The original purpose of the stone is not known, but it may commemorate an ancient battle or have been used for ritualistic purposes. Historic Environment Scotland note that the stone no longer has any archaeological potential as it has been moved, but remains worthy of protection due to its cultural significance.

== History ==
The standing stone was erected around 2000 BC. The monument originally stood in what is now Liberton glebe, Scotland, around 66 yd south-west of where the Old Dalkeith Road (A7) is today, around 200 ft above sea level. The stone was moved in the early 19th-century to facilitate a road scheme, but was restored to its original location in 1891.

The stone was surveyed in 1903 and noted to have four faces; the principal face was aligned approximately five degrees east of north (i.e., facing approximately east). This face measured 2 ft 1 in in width at ground level, the north face measured 1 ft 8 in, and the south and west sides both measured 1 ft 10 in. Together with an additional corner face of around 4.5 in this gave a total circumference of around 8 ft. The stone tapered to a circumference of 4 ft 8 in at the top, which was 6 ft 6.5 in above ground level. A measurement in 1929 recorded that the stone had a circumference of 6 ft 5 in at a point 3 ft above ground level. The stone received statutory protection as a scheduled monument on 18 October 1938.
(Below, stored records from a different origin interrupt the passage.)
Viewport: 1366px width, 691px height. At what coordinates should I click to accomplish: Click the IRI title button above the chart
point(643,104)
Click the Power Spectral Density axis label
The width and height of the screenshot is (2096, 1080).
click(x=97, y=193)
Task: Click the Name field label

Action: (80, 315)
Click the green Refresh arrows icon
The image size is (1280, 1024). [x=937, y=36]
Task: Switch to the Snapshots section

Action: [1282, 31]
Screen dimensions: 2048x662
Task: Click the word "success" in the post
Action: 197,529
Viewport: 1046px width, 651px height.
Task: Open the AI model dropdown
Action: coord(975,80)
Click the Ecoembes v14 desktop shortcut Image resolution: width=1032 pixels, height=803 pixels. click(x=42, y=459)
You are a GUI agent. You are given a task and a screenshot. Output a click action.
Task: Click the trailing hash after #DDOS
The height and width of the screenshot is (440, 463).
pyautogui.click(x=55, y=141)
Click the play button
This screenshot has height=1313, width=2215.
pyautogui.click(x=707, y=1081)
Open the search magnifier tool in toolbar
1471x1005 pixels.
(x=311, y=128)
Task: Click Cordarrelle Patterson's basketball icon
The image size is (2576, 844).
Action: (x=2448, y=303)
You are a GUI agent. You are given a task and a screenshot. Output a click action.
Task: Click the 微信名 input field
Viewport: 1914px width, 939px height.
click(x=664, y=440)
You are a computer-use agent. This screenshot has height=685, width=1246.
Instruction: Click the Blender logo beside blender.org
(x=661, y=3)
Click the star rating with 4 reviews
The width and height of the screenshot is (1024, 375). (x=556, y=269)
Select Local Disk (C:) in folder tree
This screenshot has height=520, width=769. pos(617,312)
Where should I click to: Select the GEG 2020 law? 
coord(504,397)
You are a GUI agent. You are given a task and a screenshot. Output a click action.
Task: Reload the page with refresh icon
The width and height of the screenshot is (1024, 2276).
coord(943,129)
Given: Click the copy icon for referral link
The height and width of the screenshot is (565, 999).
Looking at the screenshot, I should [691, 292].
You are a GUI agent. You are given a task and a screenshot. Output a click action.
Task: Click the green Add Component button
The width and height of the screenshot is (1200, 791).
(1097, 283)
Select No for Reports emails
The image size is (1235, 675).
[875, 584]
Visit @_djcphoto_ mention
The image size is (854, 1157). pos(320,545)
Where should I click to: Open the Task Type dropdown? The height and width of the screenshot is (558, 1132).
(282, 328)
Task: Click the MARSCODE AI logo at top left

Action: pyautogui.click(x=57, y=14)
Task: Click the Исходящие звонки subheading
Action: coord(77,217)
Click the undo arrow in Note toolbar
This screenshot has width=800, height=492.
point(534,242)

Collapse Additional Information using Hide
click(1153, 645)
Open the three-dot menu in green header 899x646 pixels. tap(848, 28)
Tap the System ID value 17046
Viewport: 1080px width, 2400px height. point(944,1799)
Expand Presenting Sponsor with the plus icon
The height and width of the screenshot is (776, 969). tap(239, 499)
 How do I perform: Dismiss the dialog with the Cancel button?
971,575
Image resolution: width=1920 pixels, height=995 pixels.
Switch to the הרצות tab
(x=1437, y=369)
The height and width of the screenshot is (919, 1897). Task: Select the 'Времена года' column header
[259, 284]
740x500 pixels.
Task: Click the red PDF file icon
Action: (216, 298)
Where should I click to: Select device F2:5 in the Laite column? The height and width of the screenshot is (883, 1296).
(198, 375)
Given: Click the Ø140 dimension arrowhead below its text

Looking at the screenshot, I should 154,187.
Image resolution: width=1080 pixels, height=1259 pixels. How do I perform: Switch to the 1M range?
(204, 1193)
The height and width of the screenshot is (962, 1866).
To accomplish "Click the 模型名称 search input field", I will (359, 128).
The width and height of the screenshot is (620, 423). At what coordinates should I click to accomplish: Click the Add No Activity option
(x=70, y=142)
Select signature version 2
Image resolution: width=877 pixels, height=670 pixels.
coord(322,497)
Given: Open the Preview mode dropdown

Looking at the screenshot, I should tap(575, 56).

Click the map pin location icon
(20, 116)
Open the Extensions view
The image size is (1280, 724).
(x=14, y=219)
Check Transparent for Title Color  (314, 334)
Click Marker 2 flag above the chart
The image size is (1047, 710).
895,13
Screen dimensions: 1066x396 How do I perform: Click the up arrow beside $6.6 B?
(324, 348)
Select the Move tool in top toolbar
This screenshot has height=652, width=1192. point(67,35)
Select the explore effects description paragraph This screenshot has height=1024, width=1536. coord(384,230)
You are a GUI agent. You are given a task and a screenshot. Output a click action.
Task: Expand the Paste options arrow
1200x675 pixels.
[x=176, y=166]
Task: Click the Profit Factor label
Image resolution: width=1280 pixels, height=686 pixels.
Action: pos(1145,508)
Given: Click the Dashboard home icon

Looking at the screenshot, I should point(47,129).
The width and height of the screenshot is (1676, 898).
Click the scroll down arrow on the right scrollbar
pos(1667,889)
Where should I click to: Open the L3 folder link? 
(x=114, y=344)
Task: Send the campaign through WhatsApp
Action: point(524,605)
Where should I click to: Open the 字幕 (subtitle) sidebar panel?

Around 1971, a new housing estate was built on the site. The stone was moved around 100 m north of its original position to facilitate this. At this time the stone was set into a concrete foundation and a metal railing erected around it. The cul-de-sac and stone became a meeting point for locals and until recent times was the site of a large bonfire on Guy Fawkes Night. Children also used the railings as a basket-style target for footballs. The schedule of protection was amended on 19 December 2002 to cover the new area of the stone, within a circle of diameter 0.7 m; as such it omits the railings.